SELECTED TEXT:

Content starts

No change in Montville results in 38th District Democratic primary
Montville — Only eight votes still separate teacher Baird Welch-Collins and nurse manager Patrick Murphy after town officials on Monday completed the first half of a two-town recount in a Democratic primary for the 38th District seat in the state House of Representatives.
In the three-way primary, Welch-Collins earned 616 votes combined in Waterford and Montville; Murphy 608; and Nick Gauthier 449. Murphy bested Welch-Collins by 62 votes in Montville, but Welch-Collins commands a 70-vote advantage over Murphy in Waterford.
The eventual winner will face two-term incumbent Kathleen McCarty, a Republican.
Six polling volunteers moderated by Montville Town Clerk Katie Sandberg recounted more than 250 ballots by hand Monday morning and found the same results as last Tuesday’s primary: Murphy 131; Welch-Collins 69; and 56 for Gauthier, a labor and community organizer and political activist.
Officials will recount results at 9 a.m. Tuesday at Town Hall in Waterford, where Welch-Collins earned 547 votes to Murphy’s 477 and Gauthier’s 393.
“It would have been nice to have resolution,” said Murphy in an interview following Montville’s recount. “But since Tuesday my team’s been joking that I’m the calmest one in the group. Everything that could have been done has already been done.”

Content ends

YOUR TASKS:
A: Render this sentence from the 38th District recount article in Spanish: "The eventual winner will face two-term incumbent Kathleen McCarty, a Republican."
B: Carry on the 38th District recount article from its last paragraph.
The material that comes after this has no connection to the recount article.

AVAILABLE DATA:
Content starts

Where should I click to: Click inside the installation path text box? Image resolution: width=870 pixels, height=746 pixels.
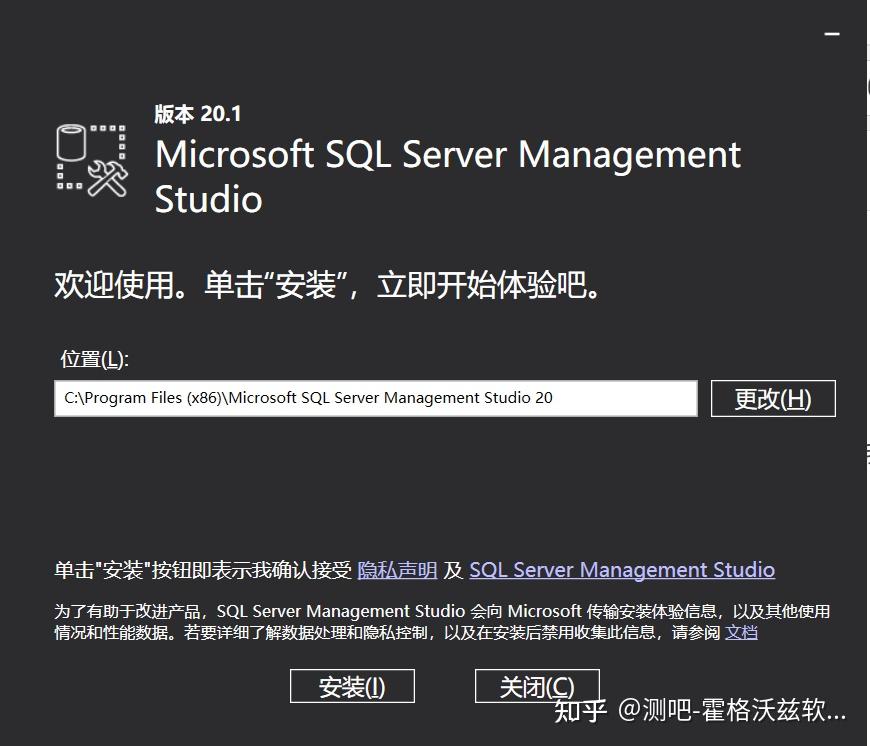pos(375,397)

Content ends

ANSWERS PROVIDED:
A: El ganador final se enfrentará a Kathleen McCarty, republicana que ocupa el escaño desde hace dos mandatos.

B:
He added that seeing the race through to the end was a way to ensure “the most vulnerable voters” he met while campaigning will have their voices heard.
Welch-Collins, who earned a party endorsement in the Democratic convention in May, is a member of Waterford’s Representative Town Meeting and a social studies teacher at Norwich Free Academy.
Murphy, who was endorsed by the Montville Town Democrats, is a nurse manager at three shoreline clinics and making his first bid for public office.
Welch-Collins and his campaign leaders say they do not expect primary results to change and are looking forward to a respectful campaign against McCarty. McCarty faced Welch-Collins’ father, Green Party candidate Bill Collins, in 2014.